3 / La décision (disciplinaire et/ou judiciaire)

- Considérer, la nature des  dysfonctionnements et les  décisions qui y sont majoritairement attachées.

- Éléments constitutifs d'impunité.

Circonstances atténuantes substituées aux circonstances aggravantes dues à la qualité de fonctionnaire d'autorité, préséance donnée à la parole d'un assermenté à celle d'un simple citoyen, instruction traînant des années, légitime défense hissée au rang de statut du Commandeur. Consanguinité, connivence, complaisance… Sinon toujours, du moins trop souvent.

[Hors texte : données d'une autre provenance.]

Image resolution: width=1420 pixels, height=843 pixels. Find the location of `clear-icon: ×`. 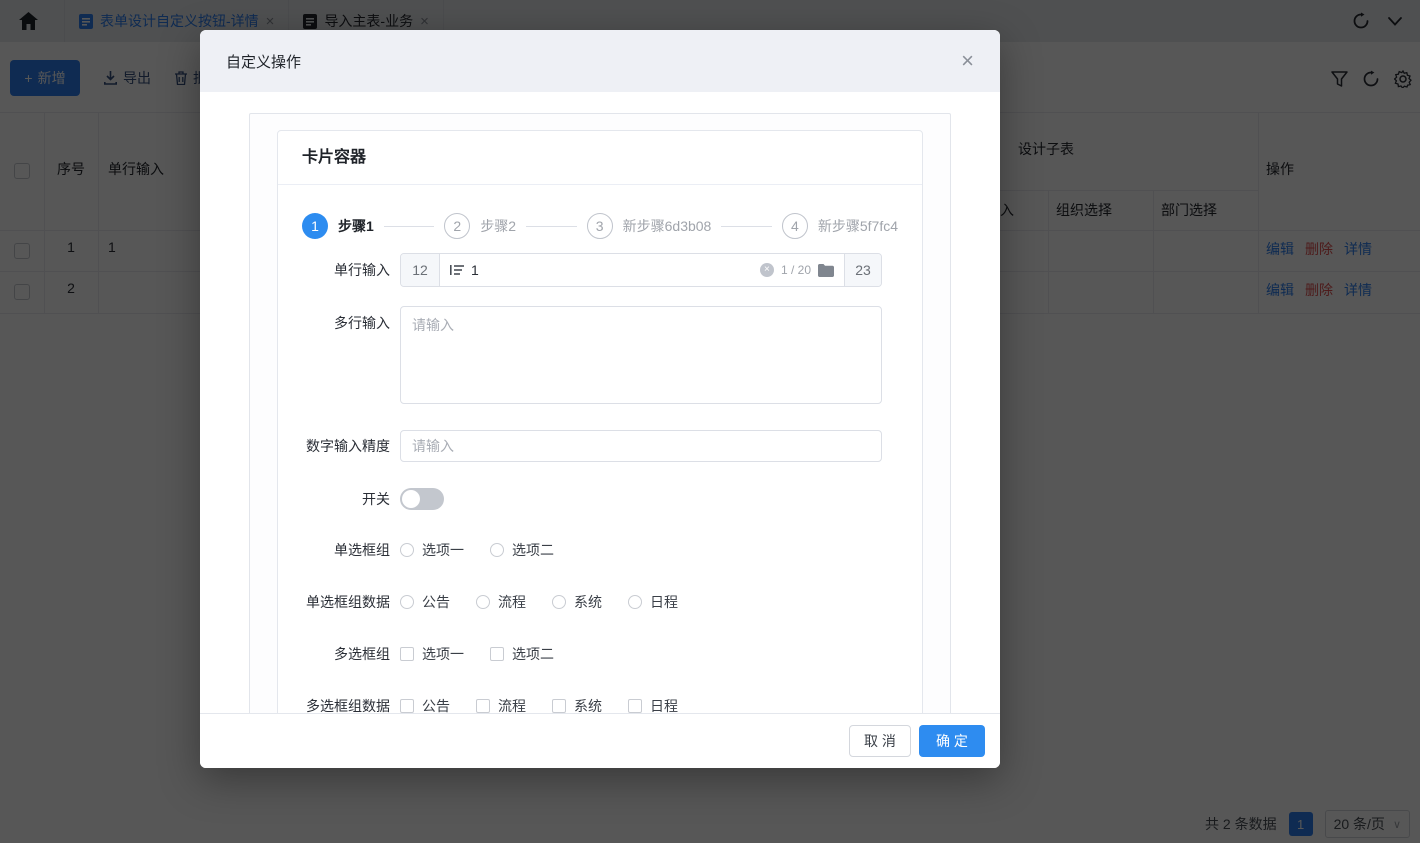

Etc.

4 / Perspectives d'une réforme source d'équité.

Voici, pour combattre le sentiment d'impunité des pistes, dont il faudra étudier l'intérêt et la faisabilité.

- Un organe d'enquête réformé : Partiellement ou totalement  indépendant de l'Intérieur et de la Chancellerie ? À pouvoir de sanction au moins conservatoire ? Offrant un rôle à la société civile, au milieu associatif ? Des instances d'enquête étrangères peuvent-elles servir d'exemples ?

- Des décisions éclairées et responsables (ce qui signifie prises dans l'indépendance) :

  . Un rapport public des IGPN et IGGN détaillant annuellement les sanctions.

  . Une saisine du Conseil Supérieur de la Magistrature par le justiciable réellement efficace **

  . La possibilité pour la partie civile d'interjeter appel des dispositions pénales d'un jugement concernant un membre des Forces de l'ordre.

  . La séparation des carrières du parquet et du siège.

  . Le rattachement des poursuites pour dysfonctionnements et celles pour outrage et/ou rébellion qu'elles ont pu susciter.

 D'autres pistes peuvent évidemment s'envisager.


* Par Forces de l'ordre, nous entendrons les services de Police nationale ou municipale, et de Gendarmerie (dévolues à la gestion de foule, à la voie publique, à l'enquête etc.), à l'exclusion -  pour le moment au moins - du personnel pénitentiaire et des services de sécurité privée.

** Depuis 2011 et l'ouverture au justiciable de la saisine du CSM en formation disciplinaire, quelque 2 000 plaintes ont généré… 0 sanction. La quasi impunité (civile, disciplinaire et de facto pénale ) du magistrat a lien avec celle consentie aux Forces de l'ordre.